‘Resident Evil’ and some of the best videogames set for release in 2020

Monitoring Desk

Seems like we’ll all be spending a lot more time indoors soon. So we’ve selected the best games set for release in 2020 to help pass those hours in self-isolation

Resident Evil 3 (Remake)

After the success of Capcom’s “Resident Evil 2” remake, it was only natural to expect it to do the same for episode three of its popular zombie-killing gorefest, originally released in 1999. Jill Valentine and Carlos Oliveira will be reunited in their attempts to escape Raccoon City. Unfortunately for them, Jill’s somewhat rage-y stalker — Nemesis — is back too.

Release date: April 3

Final Fantasy VII (Remake)

News that Square Enix was revamping its game-changing 1997 “Final Fantasy VII” RPG has induced significant blood-pressure rises in gamers of a certain age. It was a game-changer on its release, with Cloud Strife and his oversized sword taking up hours of many lives. Whether it’s good or not, it’s going to sell millions. Thankfully, judging by the demo at least, it’s going to do so deservedly.

Release date: April 10

The Lastof US 2

This might be the release with the most to live up to this year. The first instalment of this post-apocalyptic action game, released in 2013, was a work of art — as immersive and engaging as a great movie, with characters that demanded real emotional involvement. (It’s now being developed as a TV show by HBO.) Part 2 is set five years after the original, and sees a grown-up Ellie (without her guardian Joel, at least at first) set on taking bloody revenge against a group of antagonistic adversaries, while still needing to dodge/destroy the infected hordes roaming the world. Like the original, it seems other humans are just as — if not more — dangerous than the monsters.

Release Date: May 29

Ghost of Tsushima

This stunning action game set in ancient Japan pits the player (a samurai swordsman known as The Ghost) against the forces of the Mongol Empire. The trailer promised all-out meleé action combined with stealth slaying, set against gorgeous backgrounds.

Release Daste: TBC, Summer

Marvel’s Avengers

Crystal Dynamics is the developer tasked with turning Marvel’s movie behemoth into a decent game. The voice cast augurs well, as does the gameplay revealed so far. The storyline, wisely, steers clear of the film scripts. Instead, players can choose from Captain America, Iron Man, Thor, Black Widow or Hulk and set out to save the world five years on from disbanding after being blamed for a disaster in San Francisco.

Release Date: September 4

Cyberpunk 2077

The footage released so far for CD Projekt Red’s newest game looks incredible. Set in Night City — a scuzzy, crime-ridden metropolis “obsessed with power, glamour and body modification” — this first-person open-world action-adventure (players can customize their character, a mercenary known as V) demands mastery of heavy, high-tech weaponry and digital spying skills from protagonists.

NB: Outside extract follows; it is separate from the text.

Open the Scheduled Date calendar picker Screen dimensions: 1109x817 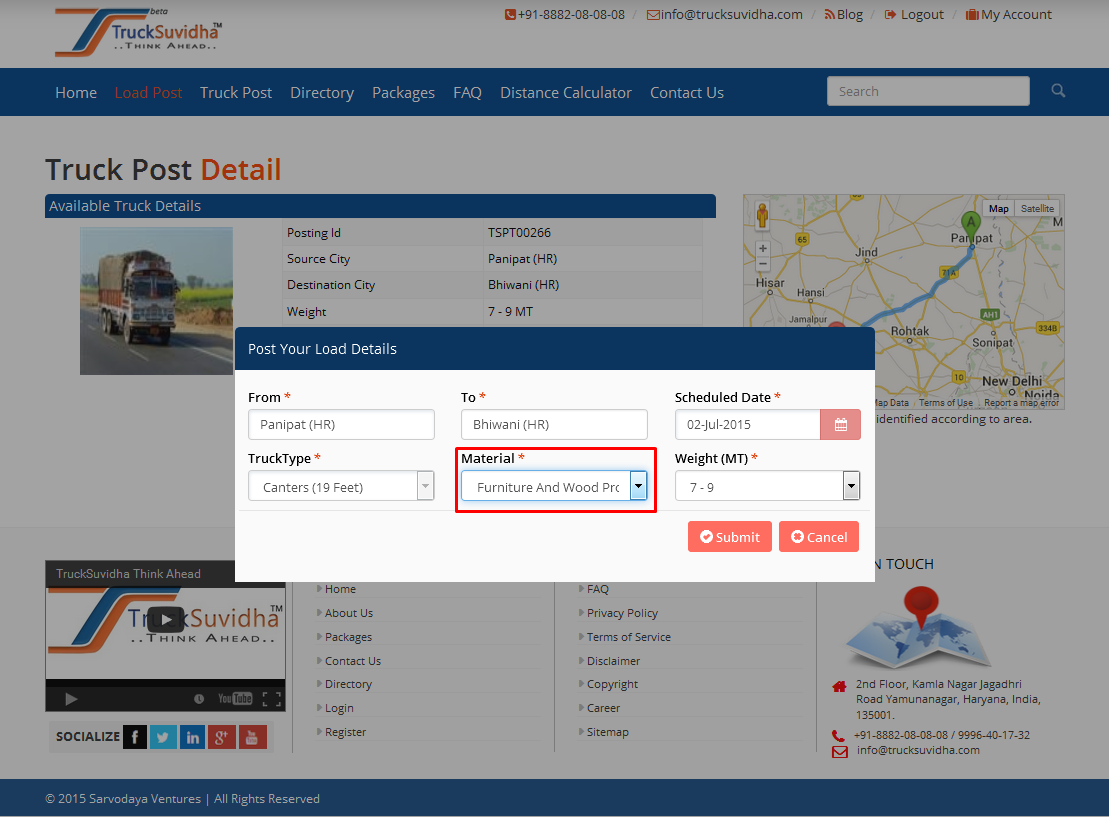pyautogui.click(x=840, y=425)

Release Date: September 17

Dying light 2

The popular parkour/zombie-killing horror game from 2015 gets a much-anticipated sequel helmed by acclaimed designer Chris Avellone (“Fallout,” “Prey”). Set 15 years after the original, you play as Aiden Caldwell — a gifted free-runner and fighter — navigating urban open-world setting The City. Player choices will have major effects on how The City develops (or doesn’t) and on who holds power there. Oh, and night time is still a very, very bad time to be out on the streets.

Release Date: TBC


Indie developer Thunder Lotus is behind this intriguingly billed “cozy management game about dying.” It’s a low-key, gentle, and artfully illustrated management sim in which you play Stella — a ferrymaster in charge of preparing spirits for — and transporting them to — the afterlife. From trailers, it looks like a sweet and genuinely moving game about letting go of loved ones.

Release Date: TBC

12 Minutes

There’s been a lot of hype around this title since its trailer debuted at E3 in 2019. You play a husband stuck in a 12-minute time loop. A really bad 12 minutes in which a very aggressive police officer breaks into your house and accuses your wife of murder. The game plays in real time, and — as creator Luis Antonio explained at E3, “Each time you play a loop, you’re gonna learn more about the situation. And you use your interpretation of the events to decide what to do. The game never gives you any objectives or tells you what to do (next).”

Release Date: TBC

Skull and Bones

In a smart, if unimaginative, move, Ubisoft has taken “Assassin’s Creed: Black Flag,” removed the assassins, and kept the awesome pirate battles. Gamers aim to take control of the 18th-century Indian Ocean, whether in a huge solo campaign, or online against other players’ customized warships.